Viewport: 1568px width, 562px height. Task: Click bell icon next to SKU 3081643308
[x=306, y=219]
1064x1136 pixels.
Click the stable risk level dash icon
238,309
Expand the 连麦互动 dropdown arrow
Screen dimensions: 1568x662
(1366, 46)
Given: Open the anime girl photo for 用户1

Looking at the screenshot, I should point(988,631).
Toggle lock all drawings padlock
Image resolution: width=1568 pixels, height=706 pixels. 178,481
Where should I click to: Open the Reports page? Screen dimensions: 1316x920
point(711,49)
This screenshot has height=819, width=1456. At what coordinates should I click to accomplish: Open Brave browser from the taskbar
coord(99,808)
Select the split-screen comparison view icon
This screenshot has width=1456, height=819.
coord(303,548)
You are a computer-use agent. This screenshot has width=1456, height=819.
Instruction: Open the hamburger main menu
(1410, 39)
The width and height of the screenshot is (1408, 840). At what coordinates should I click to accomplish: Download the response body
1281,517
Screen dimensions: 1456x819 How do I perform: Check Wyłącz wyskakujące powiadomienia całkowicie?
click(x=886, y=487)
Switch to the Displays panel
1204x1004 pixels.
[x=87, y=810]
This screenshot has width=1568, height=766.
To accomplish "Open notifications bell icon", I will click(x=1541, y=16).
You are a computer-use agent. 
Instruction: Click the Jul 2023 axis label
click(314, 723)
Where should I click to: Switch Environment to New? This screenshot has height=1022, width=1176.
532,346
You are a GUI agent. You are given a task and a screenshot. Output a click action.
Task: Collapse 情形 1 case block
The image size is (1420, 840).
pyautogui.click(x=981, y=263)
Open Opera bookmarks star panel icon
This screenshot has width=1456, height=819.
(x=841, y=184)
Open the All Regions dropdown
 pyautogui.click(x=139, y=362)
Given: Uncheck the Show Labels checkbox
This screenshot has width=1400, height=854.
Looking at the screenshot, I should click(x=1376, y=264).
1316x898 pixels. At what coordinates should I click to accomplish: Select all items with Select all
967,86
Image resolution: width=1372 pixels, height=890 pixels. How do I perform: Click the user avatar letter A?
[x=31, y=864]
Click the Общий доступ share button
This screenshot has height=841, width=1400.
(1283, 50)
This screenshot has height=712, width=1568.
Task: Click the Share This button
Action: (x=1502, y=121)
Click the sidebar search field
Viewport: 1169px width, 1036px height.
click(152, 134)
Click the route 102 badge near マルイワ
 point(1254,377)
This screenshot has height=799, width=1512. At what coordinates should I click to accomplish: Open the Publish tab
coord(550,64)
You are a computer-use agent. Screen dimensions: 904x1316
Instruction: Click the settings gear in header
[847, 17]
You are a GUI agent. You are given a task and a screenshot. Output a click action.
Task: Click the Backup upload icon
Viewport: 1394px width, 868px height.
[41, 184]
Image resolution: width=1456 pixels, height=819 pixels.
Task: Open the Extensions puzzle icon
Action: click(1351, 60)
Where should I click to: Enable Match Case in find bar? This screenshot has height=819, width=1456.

Task description -
Restate word for word the entries above from the line with "You are a computer-use agent. This" through the line with "Click the Общий доступ share button", inclusive, leaving out everything else.

Result of this exercise -
You are a computer-use agent. This screenshot has width=1456, height=819.
Instruction: Open the hamburger main menu
(1410, 39)
The width and height of the screenshot is (1408, 840). At what coordinates should I click to accomplish: Download the response body
1281,517
Screen dimensions: 1456x819 How do I perform: Check Wyłącz wyskakujące powiadomienia całkowicie?
click(x=886, y=487)
Switch to the Displays panel
1204x1004 pixels.
[x=87, y=810]
This screenshot has width=1568, height=766.
To accomplish "Open notifications bell icon", I will click(x=1541, y=16).
You are a computer-use agent. 
Instruction: Click the Jul 2023 axis label
click(314, 723)
Where should I click to: Switch Environment to New? This screenshot has height=1022, width=1176.
532,346
You are a GUI agent. You are given a task and a screenshot. Output a click action.
Task: Collapse 情形 1 case block
The image size is (1420, 840).
pyautogui.click(x=981, y=263)
Open Opera bookmarks star panel icon
This screenshot has width=1456, height=819.
(x=841, y=184)
Open the All Regions dropdown
 pyautogui.click(x=139, y=362)
Given: Uncheck the Show Labels checkbox
This screenshot has width=1400, height=854.
Looking at the screenshot, I should click(x=1376, y=264).
1316x898 pixels. At what coordinates should I click to accomplish: Select all items with Select all
967,86
Image resolution: width=1372 pixels, height=890 pixels. How do I perform: Click the user avatar letter A?
[x=31, y=864]
Click the Общий доступ share button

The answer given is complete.